* start *

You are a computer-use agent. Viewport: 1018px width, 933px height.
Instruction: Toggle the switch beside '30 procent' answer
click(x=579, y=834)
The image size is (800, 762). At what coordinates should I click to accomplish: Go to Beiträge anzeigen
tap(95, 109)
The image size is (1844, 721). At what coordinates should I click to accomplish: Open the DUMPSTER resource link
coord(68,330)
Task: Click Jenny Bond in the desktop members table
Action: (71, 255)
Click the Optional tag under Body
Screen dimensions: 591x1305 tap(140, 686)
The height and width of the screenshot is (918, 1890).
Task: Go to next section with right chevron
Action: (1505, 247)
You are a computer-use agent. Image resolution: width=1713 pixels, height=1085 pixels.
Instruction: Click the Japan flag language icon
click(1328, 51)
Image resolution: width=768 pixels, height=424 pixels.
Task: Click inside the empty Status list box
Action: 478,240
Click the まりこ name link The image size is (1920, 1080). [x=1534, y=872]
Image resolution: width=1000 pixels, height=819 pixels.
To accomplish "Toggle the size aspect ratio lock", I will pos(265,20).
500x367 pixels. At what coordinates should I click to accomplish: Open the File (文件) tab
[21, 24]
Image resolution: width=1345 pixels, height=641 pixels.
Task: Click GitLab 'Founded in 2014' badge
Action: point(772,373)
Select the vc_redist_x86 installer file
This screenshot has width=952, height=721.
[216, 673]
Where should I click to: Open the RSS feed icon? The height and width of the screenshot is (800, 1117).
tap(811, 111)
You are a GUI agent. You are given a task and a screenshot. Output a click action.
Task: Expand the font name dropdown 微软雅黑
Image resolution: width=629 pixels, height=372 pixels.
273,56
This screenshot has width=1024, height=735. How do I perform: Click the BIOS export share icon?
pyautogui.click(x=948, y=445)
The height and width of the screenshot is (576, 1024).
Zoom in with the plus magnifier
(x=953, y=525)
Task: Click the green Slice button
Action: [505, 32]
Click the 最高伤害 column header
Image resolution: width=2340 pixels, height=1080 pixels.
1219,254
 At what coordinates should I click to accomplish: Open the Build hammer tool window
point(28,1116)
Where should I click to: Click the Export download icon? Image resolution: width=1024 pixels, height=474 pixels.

* end *

Task description:
Copy out every line of the material above, from the line containing "Click the 最高伤害 column header" down through the last line, without changing anything.

Response:
Click the 最高伤害 column header
Image resolution: width=2340 pixels, height=1080 pixels.
1219,254
 At what coordinates should I click to accomplish: Open the Build hammer tool window
point(28,1116)
Where should I click to: Click the Export download icon? Image resolution: width=1024 pixels, height=474 pixels.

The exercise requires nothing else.